→ **PAGE**:
◇ ◇ ◇
Italie : Matteo Renzi en difficulté politique

Pour la première fois, un sondage donne le Mouvement 5 Etoiles de Beppe Grillo en tête devant le Parti démocrate de Matteo Renzi. Les élections locales du 5 juin seront un test important pour le président du Conseil. Explications.
Matteo Renzi doit faire face à de vrais défis politiques.

L'été s'annonce délicat pour Matteo Renzi. Ce mardi 10 mai, un sondage publié par l'institut Index Research pour la télévision privée La7 place pour la première fois le Mouvement 5 Etoiles (MoVimiento 5 Stelle, M5S), créé par le comique et blogueur Beppe Grillo devant le Parti démocrate (PD) de centre-gauche de Matteo Renzi. Le M5S obtiendrait 28,4 % des intentions de vote contre 28 % pour le Parti démocrate.

Tendance défavorable à Matteo Renzi

Certes, l'écart est réduit et inférieur à la marge d'erreur, mais c'est néanmoins une première remarquée, car, depuis l'arrivée de Matteo Renzi à la tête du gouvernement à la fin de 2013, le Parti Démocrate avait toujours fait la course en tête dans les sondages. Lors du test grandeur nature des élections européennes, en mai 2014, son parti avait obtenu 42 % des voix et avait été un des rares partis de centre-gauche dans l'UE à tirer son épingle du jeu. Il y a donc un vrai retournement de tendance. Dans le sondage Index du 25 avril, le PD avait un point d'avance sur le parti « grilliste ». Ce dépassement devra être confirmé, mais d'autres sondages ont déjà indiqué un resserrement des positions. Une autre enquête de l'institut EWG publiée ce lundi 9 mai donnait le PD à 30,5 %, en recul de 4 points, alors que le M5S, à 29,8 % des intentions de vote, progressait de 0,5 point.

Un ballotage à risque

Ces enquêtes sont particulièrement préoccupantes pour Matteo Renzi. Selon la nouvelle loi électorale, appelée Italicum, qu'il a fait voter l'an passé, il faut obtenir 40 % des voix pour gagner la majorité des sièges à l'assemblée. Cette perspective, possible alors pour le PD, semble désormais appartenir au passé. Or, si aucun parti ne dispose de 40 % des voix, il y a un second tour entre les deux partis arrivés en tête au premier tour. Le vainqueur de ce ballotage emporte la majorité absolue des sièges à la chambre des députés. Or, selon l'enquête EWG, qui s'est penchée sur les ballotages possibles, le Mouvement 5 Etoiles l'emporterait largement devant le PD au deuxième tour avec 52,7 % des voix. Autrement dit, la possibilité que l'Italie soit gouvernée en 2018 par un président du conseil issu des rangs du parti de Beppe Grillo, n'est plus une option fantaisiste, mais l'option aujourd'hui la plus probable.
◇ ◇ ◇
→ **Entrées issues d'une source de données**:
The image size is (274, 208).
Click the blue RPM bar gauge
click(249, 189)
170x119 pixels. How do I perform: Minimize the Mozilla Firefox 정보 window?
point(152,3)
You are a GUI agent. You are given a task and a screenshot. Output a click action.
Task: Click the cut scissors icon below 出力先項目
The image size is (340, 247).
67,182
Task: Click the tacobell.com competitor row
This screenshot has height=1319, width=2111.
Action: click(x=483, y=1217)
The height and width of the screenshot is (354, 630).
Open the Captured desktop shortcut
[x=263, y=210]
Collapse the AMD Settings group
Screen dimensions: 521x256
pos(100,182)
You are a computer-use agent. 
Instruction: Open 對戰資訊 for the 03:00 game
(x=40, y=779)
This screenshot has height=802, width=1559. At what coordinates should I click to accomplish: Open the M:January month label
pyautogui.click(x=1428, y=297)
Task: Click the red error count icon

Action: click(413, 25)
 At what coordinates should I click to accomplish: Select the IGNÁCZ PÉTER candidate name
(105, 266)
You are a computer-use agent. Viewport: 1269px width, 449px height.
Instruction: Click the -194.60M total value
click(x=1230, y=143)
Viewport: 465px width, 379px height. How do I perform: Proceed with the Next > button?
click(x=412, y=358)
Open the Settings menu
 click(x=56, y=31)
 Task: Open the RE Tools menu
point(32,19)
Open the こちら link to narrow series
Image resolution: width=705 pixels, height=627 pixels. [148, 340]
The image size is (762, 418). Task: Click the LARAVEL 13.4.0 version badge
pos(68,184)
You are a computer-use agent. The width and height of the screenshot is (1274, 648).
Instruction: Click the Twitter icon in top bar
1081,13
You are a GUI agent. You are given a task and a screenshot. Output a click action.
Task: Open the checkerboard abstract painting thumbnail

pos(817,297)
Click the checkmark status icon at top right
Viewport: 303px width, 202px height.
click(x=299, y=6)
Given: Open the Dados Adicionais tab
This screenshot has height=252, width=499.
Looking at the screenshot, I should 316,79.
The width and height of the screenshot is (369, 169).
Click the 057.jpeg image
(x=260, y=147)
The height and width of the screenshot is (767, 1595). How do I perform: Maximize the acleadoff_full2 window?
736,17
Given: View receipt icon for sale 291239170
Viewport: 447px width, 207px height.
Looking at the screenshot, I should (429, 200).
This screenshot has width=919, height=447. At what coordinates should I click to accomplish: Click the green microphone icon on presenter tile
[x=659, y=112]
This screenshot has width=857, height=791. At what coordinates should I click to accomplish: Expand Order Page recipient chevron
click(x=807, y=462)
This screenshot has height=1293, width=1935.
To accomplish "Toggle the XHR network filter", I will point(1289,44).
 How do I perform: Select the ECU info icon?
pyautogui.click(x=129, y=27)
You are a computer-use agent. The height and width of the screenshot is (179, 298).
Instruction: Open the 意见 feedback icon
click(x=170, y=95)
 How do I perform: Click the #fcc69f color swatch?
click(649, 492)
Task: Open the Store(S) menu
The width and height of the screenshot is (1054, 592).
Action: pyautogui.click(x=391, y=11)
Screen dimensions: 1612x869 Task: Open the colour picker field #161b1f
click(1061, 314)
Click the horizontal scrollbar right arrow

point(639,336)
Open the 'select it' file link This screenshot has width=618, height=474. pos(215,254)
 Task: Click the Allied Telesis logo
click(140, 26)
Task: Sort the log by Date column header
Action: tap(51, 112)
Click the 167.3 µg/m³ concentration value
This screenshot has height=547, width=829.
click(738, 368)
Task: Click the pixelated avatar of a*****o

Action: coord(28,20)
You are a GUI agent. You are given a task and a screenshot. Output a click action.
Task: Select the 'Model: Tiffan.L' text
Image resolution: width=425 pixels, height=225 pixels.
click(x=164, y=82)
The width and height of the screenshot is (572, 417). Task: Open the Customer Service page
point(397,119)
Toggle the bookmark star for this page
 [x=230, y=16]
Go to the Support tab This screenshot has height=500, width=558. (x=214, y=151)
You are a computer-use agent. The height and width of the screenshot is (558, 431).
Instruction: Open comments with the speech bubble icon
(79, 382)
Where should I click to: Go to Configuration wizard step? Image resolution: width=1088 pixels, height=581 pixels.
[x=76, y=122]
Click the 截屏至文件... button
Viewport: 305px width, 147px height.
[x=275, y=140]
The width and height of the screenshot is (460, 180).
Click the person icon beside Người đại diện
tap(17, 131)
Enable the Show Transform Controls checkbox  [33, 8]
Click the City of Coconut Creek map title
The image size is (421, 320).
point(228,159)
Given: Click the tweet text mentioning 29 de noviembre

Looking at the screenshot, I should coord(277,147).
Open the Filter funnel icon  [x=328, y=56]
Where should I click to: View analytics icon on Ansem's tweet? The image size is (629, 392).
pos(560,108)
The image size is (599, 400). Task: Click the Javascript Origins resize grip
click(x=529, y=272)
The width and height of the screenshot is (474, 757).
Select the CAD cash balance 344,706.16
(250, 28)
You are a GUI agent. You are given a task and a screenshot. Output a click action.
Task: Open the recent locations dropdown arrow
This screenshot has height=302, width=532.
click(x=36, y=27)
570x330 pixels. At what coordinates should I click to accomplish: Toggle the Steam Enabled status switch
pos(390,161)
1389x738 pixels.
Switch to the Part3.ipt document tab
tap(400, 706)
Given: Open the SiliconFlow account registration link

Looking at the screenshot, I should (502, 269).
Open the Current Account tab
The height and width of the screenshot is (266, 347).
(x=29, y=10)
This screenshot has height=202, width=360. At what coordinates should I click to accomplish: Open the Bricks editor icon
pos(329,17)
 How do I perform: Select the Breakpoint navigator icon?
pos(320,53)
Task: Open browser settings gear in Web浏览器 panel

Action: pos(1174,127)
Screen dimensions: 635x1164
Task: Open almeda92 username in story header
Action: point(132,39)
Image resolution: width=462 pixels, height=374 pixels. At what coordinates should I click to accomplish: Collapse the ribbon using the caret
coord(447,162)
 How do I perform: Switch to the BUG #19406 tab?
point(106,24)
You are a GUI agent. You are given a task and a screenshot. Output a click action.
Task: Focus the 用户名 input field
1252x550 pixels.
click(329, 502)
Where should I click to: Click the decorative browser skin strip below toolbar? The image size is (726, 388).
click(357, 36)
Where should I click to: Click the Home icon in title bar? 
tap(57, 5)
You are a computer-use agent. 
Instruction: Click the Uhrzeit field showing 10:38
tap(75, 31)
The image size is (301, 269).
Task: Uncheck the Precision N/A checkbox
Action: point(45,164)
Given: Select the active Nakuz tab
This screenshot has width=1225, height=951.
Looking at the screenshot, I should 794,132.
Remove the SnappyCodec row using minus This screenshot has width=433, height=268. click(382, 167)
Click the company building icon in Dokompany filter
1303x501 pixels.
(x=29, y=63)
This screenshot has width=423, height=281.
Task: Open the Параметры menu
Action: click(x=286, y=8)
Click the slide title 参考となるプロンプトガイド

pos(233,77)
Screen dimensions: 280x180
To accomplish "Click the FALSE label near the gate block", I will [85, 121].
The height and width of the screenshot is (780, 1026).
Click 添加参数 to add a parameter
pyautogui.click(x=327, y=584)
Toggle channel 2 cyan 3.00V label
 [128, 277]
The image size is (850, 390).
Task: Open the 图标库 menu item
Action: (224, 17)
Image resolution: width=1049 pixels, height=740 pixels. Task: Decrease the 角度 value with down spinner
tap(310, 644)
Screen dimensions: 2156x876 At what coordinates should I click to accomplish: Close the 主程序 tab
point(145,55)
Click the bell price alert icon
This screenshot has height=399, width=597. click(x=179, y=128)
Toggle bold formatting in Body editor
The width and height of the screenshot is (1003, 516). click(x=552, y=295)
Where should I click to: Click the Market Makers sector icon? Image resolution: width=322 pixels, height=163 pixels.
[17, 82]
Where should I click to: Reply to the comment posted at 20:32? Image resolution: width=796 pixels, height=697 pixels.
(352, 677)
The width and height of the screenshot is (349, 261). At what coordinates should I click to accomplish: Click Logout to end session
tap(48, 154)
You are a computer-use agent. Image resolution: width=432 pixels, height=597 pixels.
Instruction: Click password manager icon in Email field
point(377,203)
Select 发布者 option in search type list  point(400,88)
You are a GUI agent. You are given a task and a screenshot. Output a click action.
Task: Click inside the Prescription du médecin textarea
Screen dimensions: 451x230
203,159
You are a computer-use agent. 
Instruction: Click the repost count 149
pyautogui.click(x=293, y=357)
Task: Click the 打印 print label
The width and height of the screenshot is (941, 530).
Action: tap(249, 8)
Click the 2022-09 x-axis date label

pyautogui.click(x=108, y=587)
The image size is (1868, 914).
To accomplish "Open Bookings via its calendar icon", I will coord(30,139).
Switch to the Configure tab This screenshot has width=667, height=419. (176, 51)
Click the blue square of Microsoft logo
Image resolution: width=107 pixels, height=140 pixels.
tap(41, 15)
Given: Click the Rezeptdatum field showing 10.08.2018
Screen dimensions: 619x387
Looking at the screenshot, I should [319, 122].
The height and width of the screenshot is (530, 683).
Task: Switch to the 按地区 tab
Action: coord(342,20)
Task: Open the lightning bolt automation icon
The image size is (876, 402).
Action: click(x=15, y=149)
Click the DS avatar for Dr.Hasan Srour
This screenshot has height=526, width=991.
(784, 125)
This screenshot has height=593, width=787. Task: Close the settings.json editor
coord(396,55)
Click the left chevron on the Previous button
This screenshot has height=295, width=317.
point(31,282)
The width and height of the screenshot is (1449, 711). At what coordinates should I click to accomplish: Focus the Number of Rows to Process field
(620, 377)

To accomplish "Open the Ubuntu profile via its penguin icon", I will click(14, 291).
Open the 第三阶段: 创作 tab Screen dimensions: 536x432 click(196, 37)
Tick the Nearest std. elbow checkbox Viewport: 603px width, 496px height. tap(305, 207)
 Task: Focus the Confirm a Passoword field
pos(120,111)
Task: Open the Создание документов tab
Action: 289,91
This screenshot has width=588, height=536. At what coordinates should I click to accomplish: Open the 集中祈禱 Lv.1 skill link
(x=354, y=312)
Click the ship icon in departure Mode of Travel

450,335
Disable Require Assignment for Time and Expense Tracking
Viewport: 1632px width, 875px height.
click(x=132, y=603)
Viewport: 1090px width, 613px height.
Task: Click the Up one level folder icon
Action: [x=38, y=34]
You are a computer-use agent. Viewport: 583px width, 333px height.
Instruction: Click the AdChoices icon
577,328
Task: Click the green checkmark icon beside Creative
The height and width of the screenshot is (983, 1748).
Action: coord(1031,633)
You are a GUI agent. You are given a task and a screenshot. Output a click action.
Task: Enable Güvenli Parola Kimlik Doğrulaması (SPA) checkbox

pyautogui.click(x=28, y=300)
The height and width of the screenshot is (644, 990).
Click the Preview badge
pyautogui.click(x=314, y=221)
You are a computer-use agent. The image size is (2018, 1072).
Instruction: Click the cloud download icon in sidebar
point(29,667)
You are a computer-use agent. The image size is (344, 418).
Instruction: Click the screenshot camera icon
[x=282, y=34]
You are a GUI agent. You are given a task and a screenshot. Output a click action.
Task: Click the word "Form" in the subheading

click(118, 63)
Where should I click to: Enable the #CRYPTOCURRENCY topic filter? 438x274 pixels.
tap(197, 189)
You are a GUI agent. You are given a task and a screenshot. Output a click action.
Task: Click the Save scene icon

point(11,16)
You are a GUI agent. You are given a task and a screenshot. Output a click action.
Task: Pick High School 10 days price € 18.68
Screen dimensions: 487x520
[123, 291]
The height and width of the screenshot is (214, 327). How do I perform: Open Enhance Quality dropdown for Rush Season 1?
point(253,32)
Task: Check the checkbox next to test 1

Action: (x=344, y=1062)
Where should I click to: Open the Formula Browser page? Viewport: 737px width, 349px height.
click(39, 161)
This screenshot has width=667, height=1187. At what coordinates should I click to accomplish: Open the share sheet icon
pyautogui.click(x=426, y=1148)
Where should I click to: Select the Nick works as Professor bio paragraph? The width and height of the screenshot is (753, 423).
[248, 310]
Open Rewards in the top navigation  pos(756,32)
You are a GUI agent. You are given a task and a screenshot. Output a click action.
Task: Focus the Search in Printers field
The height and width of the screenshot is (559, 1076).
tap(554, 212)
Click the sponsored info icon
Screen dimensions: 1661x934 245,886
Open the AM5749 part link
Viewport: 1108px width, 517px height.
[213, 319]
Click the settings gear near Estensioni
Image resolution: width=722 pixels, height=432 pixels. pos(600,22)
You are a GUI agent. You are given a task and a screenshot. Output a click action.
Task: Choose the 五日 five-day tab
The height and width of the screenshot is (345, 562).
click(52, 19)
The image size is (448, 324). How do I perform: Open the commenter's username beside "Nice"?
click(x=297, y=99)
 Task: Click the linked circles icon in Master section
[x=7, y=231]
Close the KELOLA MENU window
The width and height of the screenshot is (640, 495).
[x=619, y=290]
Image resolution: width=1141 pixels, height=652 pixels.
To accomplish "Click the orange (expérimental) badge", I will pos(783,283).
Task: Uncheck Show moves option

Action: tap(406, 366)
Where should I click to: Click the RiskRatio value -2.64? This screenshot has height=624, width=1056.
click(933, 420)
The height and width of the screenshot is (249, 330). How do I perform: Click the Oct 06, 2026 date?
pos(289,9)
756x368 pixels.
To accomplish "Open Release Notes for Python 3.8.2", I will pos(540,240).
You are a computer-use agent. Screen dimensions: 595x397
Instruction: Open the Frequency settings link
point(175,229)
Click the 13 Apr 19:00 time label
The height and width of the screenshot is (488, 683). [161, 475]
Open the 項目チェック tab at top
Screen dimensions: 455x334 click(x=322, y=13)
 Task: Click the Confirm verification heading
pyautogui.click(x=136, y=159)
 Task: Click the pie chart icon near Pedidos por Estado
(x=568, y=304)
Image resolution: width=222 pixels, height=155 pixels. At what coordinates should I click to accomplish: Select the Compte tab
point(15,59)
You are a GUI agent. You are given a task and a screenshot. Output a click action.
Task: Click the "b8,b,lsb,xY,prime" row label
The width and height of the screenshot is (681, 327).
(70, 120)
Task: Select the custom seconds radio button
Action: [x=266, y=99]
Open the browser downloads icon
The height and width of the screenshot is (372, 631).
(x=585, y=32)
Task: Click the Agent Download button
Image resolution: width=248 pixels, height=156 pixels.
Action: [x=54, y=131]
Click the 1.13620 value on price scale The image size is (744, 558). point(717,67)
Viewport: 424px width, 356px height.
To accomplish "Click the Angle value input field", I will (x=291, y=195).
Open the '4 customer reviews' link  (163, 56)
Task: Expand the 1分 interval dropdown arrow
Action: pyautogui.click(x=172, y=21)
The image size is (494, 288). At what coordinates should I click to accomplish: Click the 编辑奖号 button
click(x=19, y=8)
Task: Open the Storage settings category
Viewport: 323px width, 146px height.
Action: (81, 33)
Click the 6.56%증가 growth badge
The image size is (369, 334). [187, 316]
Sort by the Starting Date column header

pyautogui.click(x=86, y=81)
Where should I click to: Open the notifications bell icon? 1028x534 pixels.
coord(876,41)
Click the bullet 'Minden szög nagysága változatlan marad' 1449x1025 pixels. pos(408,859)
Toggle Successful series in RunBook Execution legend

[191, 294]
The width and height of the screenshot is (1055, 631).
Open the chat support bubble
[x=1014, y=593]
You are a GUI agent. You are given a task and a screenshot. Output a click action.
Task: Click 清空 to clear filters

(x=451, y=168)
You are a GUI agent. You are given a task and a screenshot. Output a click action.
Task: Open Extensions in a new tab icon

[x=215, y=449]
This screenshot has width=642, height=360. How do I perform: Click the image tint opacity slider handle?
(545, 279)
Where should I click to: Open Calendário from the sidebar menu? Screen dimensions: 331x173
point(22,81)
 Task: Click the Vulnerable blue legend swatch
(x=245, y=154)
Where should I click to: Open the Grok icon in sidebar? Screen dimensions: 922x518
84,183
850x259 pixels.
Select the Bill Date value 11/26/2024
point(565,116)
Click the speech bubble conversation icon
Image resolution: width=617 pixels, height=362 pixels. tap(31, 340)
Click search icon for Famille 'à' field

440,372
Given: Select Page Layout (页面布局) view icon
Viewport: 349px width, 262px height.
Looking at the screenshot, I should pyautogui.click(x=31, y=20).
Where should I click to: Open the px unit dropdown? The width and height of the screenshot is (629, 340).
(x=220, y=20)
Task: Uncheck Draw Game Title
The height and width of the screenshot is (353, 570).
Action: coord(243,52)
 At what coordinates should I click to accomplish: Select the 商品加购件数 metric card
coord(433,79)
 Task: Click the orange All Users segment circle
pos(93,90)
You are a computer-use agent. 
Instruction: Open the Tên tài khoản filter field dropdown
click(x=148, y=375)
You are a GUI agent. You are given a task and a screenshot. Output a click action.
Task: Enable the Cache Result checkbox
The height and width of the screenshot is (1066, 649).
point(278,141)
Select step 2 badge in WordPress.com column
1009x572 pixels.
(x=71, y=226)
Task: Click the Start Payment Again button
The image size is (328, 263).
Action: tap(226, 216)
◇ ◇ ◇
→ **À FAIRE**:
1 - Recopiez telles quelles les entrées, de la ligne contenant « The height and width of the screenshot is (780, 1026). » jusqu'à celle contenant « Select 发布者 option », ces deux lignes comprises.
2 - Prolongez l'article sur les difficultés politiques de Matteo Renzi à partir de sa dernière phrase.

→ **RÉPONSES**:
1 -
The height and width of the screenshot is (780, 1026).
Click 添加参数 to add a parameter
pyautogui.click(x=327, y=584)
Toggle channel 2 cyan 3.00V label
 [128, 277]
The image size is (850, 390).
Task: Open the 图标库 menu item
Action: (224, 17)
Image resolution: width=1049 pixels, height=740 pixels. Task: Decrease the 角度 value with down spinner
tap(310, 644)
Screen dimensions: 2156x876 At what coordinates should I click to accomplish: Close the 主程序 tab
point(145,55)
Click the bell price alert icon
This screenshot has height=399, width=597. click(x=179, y=128)
Toggle bold formatting in Body editor
The width and height of the screenshot is (1003, 516). click(x=552, y=295)
Where should I click to: Click the Market Makers sector icon? Image resolution: width=322 pixels, height=163 pixels.
[17, 82]
Where should I click to: Reply to the comment posted at 20:32? Image resolution: width=796 pixels, height=697 pixels.
(352, 677)
The width and height of the screenshot is (349, 261). At what coordinates should I click to accomplish: Click Logout to end session
tap(48, 154)
You are a computer-use agent. Image resolution: width=432 pixels, height=597 pixels.
Instruction: Click password manager icon in Email field
point(377,203)
Select 发布者 option in search type list  point(400,88)

2 -
Deux rendez-vous électoraux cruciaux

Or, Matteo Renzi joue avec le feu. Il a convoqué pour le 10 octobre prochain un référendum sur ses réformes institutionnelles qui contiennent notamment une moindre autonomie pour les régions et un rôle secondaire du sénat. En cas de rejet, la position du chef du gouvernement sera très compromise et il devra sans doute démissionner. Dès lors, ce référendum pourrait prendre des allures de plébiscite pour ou contre Matteo Renzi. Et en cas d'échec, une élection anticipée pourrait se profiler dans la pire des dispositions pour le Parti démocrate.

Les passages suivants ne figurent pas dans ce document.